‘What were you dreaming about, Janet?’
‘I forget.’
‘Don’t you ever have nightmares, Dad?’ I once asked.
‘Not me,’ he said, ‘mine are all daymares.’ And he laughed so I thought he was joking, but now I’m not so sure.
‘Don’t waste time brooding over anything that happened in the past,’ he told me when I was a teenager. ‘And don’t think you’ll always be stuck with things as they are, either. Your life’s going to be different, our Janet. You’ve got prospects for the future. You can do anything you put your mind to, and you must make the most of your chances.’ And then he’d talk about the time when I’d have finished my education, and I could leave our isolated little house in the middle of sugar-beet country and get a well-paid job in a town where there were people to make friends with and no end of interesting things to do, where there would be hot water on tap and telephones and public transport, and I’d at last be able to join the twentieth century.
I don’t know why my nightmares about being chased by Andy Crackjaw went on for so long after I left the village school. So long after that now, nearly nineteen as I sit here writing this down to get it out of my system, I can’t even remember whether Andy ever did chase me all the way home or whether my dreams were just the result of his classroom threats: ‘Get you at playtime!’ ‘Get you after school!’
It wasn’t my fault either, it was old Miss Griggs’s. She was the head teacher, very strict and old-fashioned, with stiff white whiskers on her chin and hands as hard as bread boards. If you played her up she’d set about slapping, not on your palms but on the soft inside of your wrists. It hurt. Even the big boys, the elevens, sometimes cried.
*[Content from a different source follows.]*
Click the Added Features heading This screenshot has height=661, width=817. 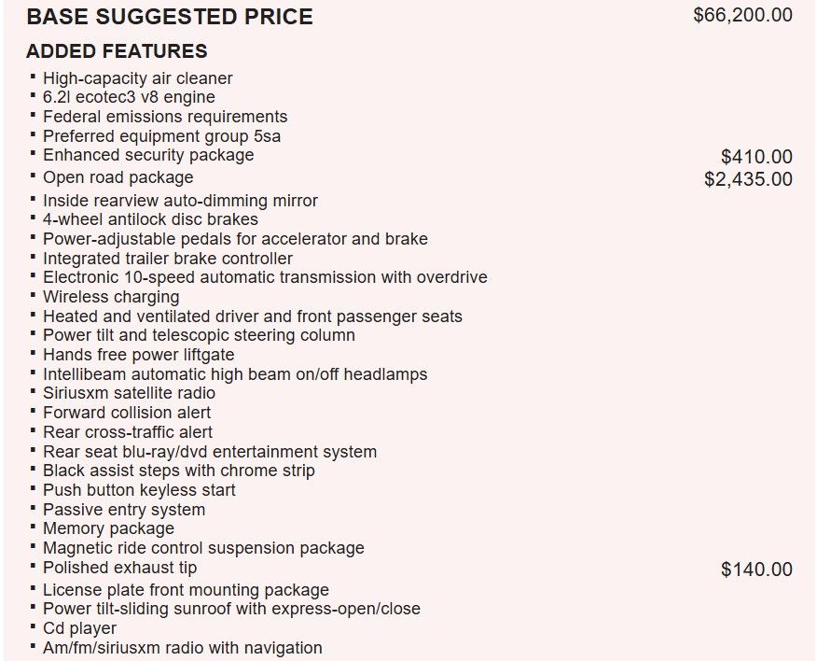(117, 51)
I didn’t get slapped more than once. It wasn’t that I liked her, or wanted to be her favourite, but I didn’t see any point in asking to get hurt so I kept quiet in the hope that I wouldn’t be noticed.
The village school was gloomy, with high church-shaped windows you couldn’t see out of, and the days there went on for ever. From the time we were nine it was all spelling and sums and eleven-plus tests until we were sick of it. School bored me just as much as it bored the others, but I’d discovered that I liked reading. I passed the time by reading the books that came on the library van and the others passed it by playing up the teacher, seeing how far they could go before she lost her temper. Most days it was no distance at all.
Miss Griggs liked me just because I kept quiet. But she didn’t need to make it public, she didn’t need to shout at the others and slap them and then turn to me and say sweetly, ‘Now Janet, how are you getting on?’ No wonder they took it out on me at playtime.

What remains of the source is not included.